I got a hat and wrote the options on pieces of paper. Right as I was about to pick one out, I looked through my notes one last time to see if I could glean any last-minute inspiration. I happened upon the Conflict/Tension section.
This is what I read:
Main Conflict: Can Marie make a difference for good?
-
Mini-goals: help others
o physically,
emotionally, and spiritually
-
This entails:
o Raising
children
o Caring
for the sick
o Bringing
people to the Catholic Church
o Being
a voodoo leader/practitioner
o Giving
advice
Issues:
-
Her children keep dying
-
She loses confidence because of her lost
children and failed marriage
-
Racial and religious persecution (laws,
treatment)
-
People fear and hate her
-
Her own mortality (needs to leave a queen in her
place)
-
She’s fighting against death itself and doesn’t
always win
-
Charlatans are hurting people with their false
claims.
Public Stakes: Depict New Orleans African American culture at its most beautiful
and ask, can Marie save all of this?
Notice anything interesting? All the conflict revolves around one person. Every other character has struggles, but they'll all subplots, and the conflict in those subplots all affect my main character: Marie Laveau.
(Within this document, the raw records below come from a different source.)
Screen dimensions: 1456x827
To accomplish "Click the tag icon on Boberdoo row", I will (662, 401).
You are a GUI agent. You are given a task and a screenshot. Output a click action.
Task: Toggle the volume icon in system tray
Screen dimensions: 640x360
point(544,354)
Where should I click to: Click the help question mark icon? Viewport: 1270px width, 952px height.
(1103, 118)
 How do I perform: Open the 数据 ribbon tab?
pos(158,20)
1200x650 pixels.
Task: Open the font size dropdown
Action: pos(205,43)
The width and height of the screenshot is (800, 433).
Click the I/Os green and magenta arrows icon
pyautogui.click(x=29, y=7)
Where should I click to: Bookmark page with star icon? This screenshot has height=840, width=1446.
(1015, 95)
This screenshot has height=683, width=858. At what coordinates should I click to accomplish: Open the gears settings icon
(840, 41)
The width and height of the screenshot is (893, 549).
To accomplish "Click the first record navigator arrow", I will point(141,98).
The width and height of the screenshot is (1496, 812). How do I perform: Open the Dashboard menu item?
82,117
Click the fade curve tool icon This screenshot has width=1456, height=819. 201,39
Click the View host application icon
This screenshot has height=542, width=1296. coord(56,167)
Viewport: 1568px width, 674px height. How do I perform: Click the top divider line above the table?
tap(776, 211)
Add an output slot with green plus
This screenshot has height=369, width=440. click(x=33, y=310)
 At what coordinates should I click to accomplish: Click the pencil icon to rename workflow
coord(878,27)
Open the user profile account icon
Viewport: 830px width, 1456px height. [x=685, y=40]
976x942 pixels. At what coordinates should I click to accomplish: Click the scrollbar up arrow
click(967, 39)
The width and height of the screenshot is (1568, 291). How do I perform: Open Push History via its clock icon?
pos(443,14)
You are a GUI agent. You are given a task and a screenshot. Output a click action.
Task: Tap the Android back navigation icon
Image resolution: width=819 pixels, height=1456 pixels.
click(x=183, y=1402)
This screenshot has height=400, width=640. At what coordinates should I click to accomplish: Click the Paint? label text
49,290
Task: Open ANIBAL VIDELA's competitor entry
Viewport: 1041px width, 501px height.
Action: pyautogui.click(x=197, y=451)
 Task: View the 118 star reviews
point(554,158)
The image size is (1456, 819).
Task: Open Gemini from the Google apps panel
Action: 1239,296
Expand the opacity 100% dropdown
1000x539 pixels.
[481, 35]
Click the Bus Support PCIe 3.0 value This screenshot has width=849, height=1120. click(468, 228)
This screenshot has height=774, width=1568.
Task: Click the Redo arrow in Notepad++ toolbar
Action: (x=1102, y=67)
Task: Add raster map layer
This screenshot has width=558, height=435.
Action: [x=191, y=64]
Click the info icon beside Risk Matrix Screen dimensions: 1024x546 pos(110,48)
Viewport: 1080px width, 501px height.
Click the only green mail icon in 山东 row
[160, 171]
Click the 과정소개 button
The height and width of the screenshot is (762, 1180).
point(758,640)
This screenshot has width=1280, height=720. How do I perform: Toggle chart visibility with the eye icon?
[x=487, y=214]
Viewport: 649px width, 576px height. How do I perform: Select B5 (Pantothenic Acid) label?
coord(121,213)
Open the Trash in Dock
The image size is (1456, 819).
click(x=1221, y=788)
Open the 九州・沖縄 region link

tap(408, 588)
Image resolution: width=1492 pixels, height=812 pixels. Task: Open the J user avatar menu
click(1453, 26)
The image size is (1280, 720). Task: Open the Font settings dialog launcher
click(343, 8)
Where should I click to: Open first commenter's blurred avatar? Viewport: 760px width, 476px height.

It didn't make any sense for the narrator to be one of Marie's daughters, or her grandmother, or even for her to share the spotlight with any of those people. VOODOO QUEEN is her story, and no one else ought to tell it.
When Maass says the narrator should change the most and Card says the narrator should hurt the most, they're both saying the same thing in different ways; the action should revolve around your main character. He/she should be in the center or not just the story, but the purpose of the story.
In the end, I chose my narrator by asking myself two questions:
- What is this story trying to accomplish?
- Which character can best accomplish this?
I had wanted to do something unprecedented with my book, but in the end, that wasn't the best way to tell it. Plain old third-person single POV will be the best thing for my story, and that's what I'm going to do.